TOOL #11: Reduce This Number
according to thousands of respondents from around the world, two-thirds of the “stuff” we discuss with our coworkers involves either boasting or criticizing, by us or someone else. when we talk about how smart, special, or wonderful we are, we learn nothing. When we talk about how stupid, inept, or bad someone else is, we learn nothing. When we listen while someone else does this, we learn nothing. Reduce this number.

TOOL #12: Influence Up as Well as Down
Knowledge workers are people who, because of their years of education and training, know more about what they’re doing than their managers do. But it could be any highly skilled specialist who feels superior to or unappreciated by the “generalist” above him or her. Every decision in the world is made by the person who has the power to make that decision—not the “right” person, or the “smartest” person, or the “most qualified” person, and in most cases not you. If you influence this decision maker, you will make a positive difference.
If you do not influence this person, you will not make a positive difference. Make peace with this. You will have a better life! And, you will make more of a positive difference in your organization and you will be happier. you should neither take your manager for granted nor resent his or her position as your boss. In many interactions, you’re the supplier; your manager is the customer. Leaders who can sell and effectively “influence up” are much more likely to get the resources and support that their direct reports need for successful goal achievement.

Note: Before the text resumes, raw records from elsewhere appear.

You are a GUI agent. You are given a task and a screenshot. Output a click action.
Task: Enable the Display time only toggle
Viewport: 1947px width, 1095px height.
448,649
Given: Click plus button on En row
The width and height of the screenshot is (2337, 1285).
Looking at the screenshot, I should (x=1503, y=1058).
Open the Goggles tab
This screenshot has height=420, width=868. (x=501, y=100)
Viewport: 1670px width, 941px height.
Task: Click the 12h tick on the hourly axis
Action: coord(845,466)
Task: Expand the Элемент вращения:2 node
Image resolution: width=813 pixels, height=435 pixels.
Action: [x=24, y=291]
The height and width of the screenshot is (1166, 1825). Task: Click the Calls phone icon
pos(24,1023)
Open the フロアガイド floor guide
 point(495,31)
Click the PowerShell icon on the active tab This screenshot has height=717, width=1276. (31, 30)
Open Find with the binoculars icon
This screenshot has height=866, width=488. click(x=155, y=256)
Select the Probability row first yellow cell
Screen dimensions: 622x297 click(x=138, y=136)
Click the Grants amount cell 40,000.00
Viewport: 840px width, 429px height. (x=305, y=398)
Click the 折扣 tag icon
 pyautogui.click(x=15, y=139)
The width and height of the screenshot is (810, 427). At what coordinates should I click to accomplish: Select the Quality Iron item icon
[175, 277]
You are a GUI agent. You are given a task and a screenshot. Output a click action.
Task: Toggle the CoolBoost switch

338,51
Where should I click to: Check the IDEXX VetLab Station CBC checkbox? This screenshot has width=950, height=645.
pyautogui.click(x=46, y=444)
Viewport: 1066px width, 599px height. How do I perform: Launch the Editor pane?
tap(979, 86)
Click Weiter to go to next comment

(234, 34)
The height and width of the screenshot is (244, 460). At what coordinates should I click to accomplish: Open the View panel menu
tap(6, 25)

TOOL #13: Name It, Frame It, Claim It
If you want to improve your understanding of a situation, give it a name. Naming helps us learn, make sense, and take control. Jargon is just another name for prefabricated naming. Its job is the same: to frame a situation in a new light so we can recognize it and deal with it.

TOOL #14: Give Your Friends a Lifetime Pass
How many people in your life have you given a lifetime pass? A more probing question: Do you think the number is too high or too low? If we can be that forgiving with family members, why can’t we extend the same level of acceptance to people who, when all is said and done, have demonstrably made our lives better? To maintain great Mojo, make a list of all of the people who have significantly helped you have a great life. Let them know that your life is better off because you have known them.

CHAPTER 16 Going Beyond Self-Help
We don’t just have to rely on self-help! That small obligation keeps us focused. We can’t accept that someone else might know more than we do about how we can change for the better. Don’t let your ego block you from your goals. Start seeing every challenge as a choice between (a) I can do it by myself and (b) I may be able to do it better with help. Once you accept that you are judged more on the result than on how many hands played a part in achieving it, you’ll make the right choice.